Moving on, Jesus goes to one side of the Kinneret (Sea of Galilee) called Tiberias, and has a picnic with 5,000 men using only five loaves and two fishes. Twelve baskets of leftovers are taken up on top of that. When the people get excited and Jesus perceives that they want to set Him up as King right away, He goes off by Himself to the mountain, and the disciples set off in a boat for the other side of the sea. When they get part way across, Jesus sees they are in trouble with the weather, and goes out to them walking on the water. The disciples are frightened, but take Him in the boat and continue to the other side. Meanwhile, the people back at the picnic site are looking for Jesus and can’t figure how He left when there wasn’t a boat there, so they get in boats to go looking for Him. They catch up to Him at Capernaum and ask Him when He got there.

Instead of answering the question, Jesus speaks of the reason they were looking for Him, and that they should look for Him not because of miracles like the food at the picnic but because He is life. The people respond by asking for a sign from Him like manna from heaven, and Jesus replies that Moses didn’t give the manna but God did, and that God has also provided Himself as the bread. They grumble that Jesus is saying He is ‘from heaven,’ and Jesus repeats His assertion that He is the bread of Life, and that He will raise up all people that God gives Him at the resurrection. He also says some things that are even more difficult to understand.
53So Jesus said to them, “Truly, truly, I say to you, unless you eat the flesh of the Son of Man and drink His blood, you have no life in yourselves. 54“He who eats My flesh and drinks My blood has eternal life, and I will raise him up on the last day. 55“For My flesh is true food, and My blood is true drink. 56“He who eats My flesh and drinks My blood abides in Me, and I in him. 57“As the living Father sent Me, and I live because of the Father, so he who eats Me, he also will live because of Me. 58“This is the bread which came down out of heaven; not as the fathers ate and died; he who eats this bread will live forever.” (John 6:53-58 NASB95)

The people He is speaking with grumble at this, and some of His disciples quit following Him. But Jesus clarifies what He means in the following key verse.
63“It is the Spirit who gives life; the flesh profits nothing; the words that I have spoken to you are spirit and are life. (John 6:63 NASB95)
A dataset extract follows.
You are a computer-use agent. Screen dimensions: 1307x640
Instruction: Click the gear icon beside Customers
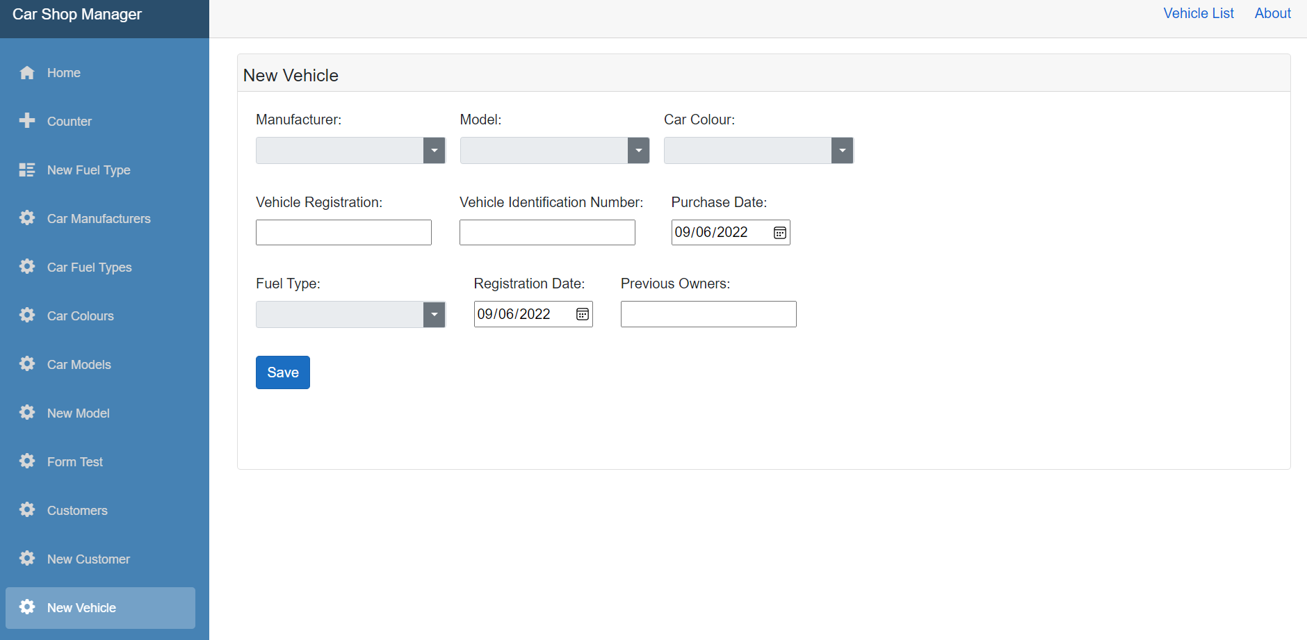(27, 510)
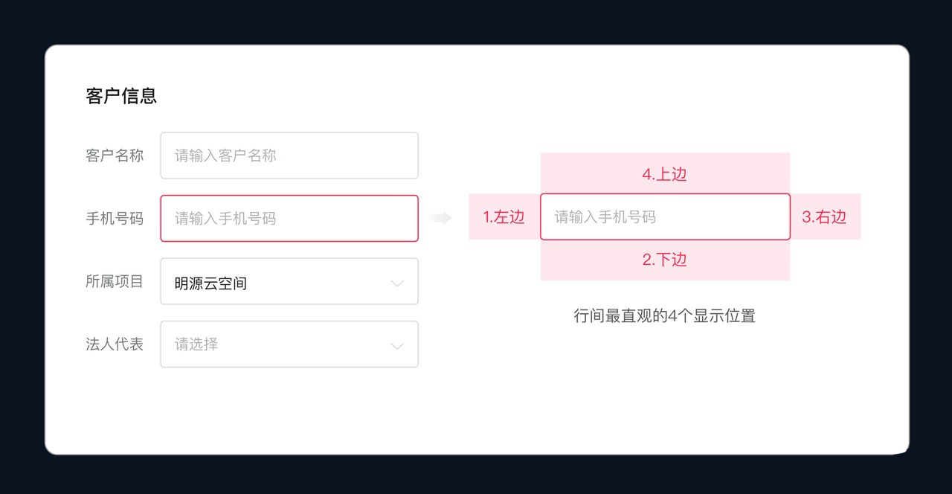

So to ‘eat His flesh’ and ‘drink His blood’ means to eat and drink His Words. He asks if the other disciples will leave Him also, and Peter says, “Where would we go? Your words are eternal life. You are the Holy One of God.”

Shalom
Bruce Scott Bertram - http://www.wholebible.com
War must be, while we defend our lives against a destroyer who would devour all; but I do not love the bright sword for its sharpness, nor the arrow for its swiftness, nor the warrior for his glory.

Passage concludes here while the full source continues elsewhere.